Platelet Count (Whole Blood)
A small physiologic decrease in platelet count is expected during normal pregnancy due to hemodilution, increased plasma volume, and accelerated platelet clearance.
| Units | Nonpregnant Adult | 1st Trimester | 2nd Trimester | 3rd Trimester |
|---|---|---|---|---|
| ×10⁹/L (×10³/µL) | 150 – 400 | 174 – 391 | 155 – 409 | 146 – 429 |
Pregnancy Physiology
- Plasma volume expansion leads to dilutional decrease in platelet concentration.
- Increased platelet turnover results from enhanced splenic activity.
- Gestational thrombocytopenia occurs in 5–10% of pregnancies and is usually mild.
- Platelets often decline progressively across gestation with a nadir near term.
- Values ≥ 100 ×10⁹/L are typically compatible with normal pregnancy physiology.
Causes of LOW Platelet Count (Thrombocytopenia)
- Gestational thrombocytopenia (most common)
- Preeclampsia or HELLP syndrome
- Immune thrombocytopenic purpura (ITP)
- Systemic lupus erythematosus or antiphospholipid syndrome
- HIV infection
- Vitamin B12 or folate deficiency
- Massive transfusion
- Thrombotic thrombocytopenic purpura / HUS
- Sepsis or disseminated intravascular coagulation
- Hypersplenism
- Bone marrow disorders (aplastic anemia, leukemia)

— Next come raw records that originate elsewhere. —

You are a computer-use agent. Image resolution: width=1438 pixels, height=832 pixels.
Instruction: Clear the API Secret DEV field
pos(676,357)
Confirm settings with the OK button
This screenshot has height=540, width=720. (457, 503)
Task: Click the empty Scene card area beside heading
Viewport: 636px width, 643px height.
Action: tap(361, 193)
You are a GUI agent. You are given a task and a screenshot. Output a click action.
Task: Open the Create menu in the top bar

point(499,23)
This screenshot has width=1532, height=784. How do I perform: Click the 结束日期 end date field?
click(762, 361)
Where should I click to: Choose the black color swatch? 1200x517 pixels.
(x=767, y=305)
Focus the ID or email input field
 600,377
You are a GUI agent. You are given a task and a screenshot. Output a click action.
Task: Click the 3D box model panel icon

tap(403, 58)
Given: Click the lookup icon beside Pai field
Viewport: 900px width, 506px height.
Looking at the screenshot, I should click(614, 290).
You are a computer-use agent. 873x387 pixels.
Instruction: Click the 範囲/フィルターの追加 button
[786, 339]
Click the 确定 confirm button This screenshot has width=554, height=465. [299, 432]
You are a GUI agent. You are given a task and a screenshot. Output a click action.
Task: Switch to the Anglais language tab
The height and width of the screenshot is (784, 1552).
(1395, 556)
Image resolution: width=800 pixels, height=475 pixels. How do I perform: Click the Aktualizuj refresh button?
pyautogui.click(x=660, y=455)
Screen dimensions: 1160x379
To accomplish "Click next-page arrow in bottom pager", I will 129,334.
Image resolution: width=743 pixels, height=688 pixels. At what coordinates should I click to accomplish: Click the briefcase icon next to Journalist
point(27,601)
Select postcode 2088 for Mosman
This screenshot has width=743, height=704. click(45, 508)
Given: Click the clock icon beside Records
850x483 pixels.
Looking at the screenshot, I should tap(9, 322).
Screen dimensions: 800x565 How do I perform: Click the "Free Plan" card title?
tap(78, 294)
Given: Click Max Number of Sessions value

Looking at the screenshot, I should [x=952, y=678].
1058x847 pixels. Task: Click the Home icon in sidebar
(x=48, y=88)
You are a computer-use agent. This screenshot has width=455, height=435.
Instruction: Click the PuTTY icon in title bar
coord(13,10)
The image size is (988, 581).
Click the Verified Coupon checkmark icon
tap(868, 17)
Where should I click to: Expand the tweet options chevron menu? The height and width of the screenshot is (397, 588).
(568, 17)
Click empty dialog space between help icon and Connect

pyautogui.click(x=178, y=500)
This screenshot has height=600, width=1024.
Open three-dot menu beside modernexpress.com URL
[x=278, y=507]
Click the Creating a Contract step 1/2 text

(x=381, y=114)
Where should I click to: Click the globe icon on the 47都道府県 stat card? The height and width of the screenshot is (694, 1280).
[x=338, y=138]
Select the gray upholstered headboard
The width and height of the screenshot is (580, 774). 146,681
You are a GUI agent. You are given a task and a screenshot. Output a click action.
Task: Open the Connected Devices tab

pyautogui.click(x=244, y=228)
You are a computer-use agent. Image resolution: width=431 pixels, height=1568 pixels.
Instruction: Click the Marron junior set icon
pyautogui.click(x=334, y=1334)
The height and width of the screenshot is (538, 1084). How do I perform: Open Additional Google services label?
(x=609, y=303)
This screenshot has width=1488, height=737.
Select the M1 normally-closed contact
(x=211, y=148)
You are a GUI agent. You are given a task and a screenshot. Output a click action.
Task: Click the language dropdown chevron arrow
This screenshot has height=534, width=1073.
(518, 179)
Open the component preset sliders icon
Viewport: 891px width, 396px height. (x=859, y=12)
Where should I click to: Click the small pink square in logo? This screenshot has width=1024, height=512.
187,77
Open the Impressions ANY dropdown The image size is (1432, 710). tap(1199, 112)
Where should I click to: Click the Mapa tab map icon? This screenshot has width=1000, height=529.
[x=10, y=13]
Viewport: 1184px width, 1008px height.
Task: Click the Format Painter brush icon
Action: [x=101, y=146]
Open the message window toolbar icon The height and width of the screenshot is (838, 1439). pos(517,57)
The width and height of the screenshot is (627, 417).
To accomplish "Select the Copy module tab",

- Medications (heparin, TMP-SMX, valproic acid, phenytoin, ranitidine)
Causes of HIGH Platelet Count (Thrombocytosis)
- Myeloproliferative neoplasms (ET, CML, myelofibrosis, polycythemia vera)
- Reactive thrombocytosis (most common):
- Acute blood loss
- Postpartum rebound
- Iron deficiency
- Infection or inflammation
- Hyposplenism or splenectomy
References
- Abbassi-Ghanavati M, Greer LG, Cunningham FG. Obstet Gynecol. 2009;114:1326–31.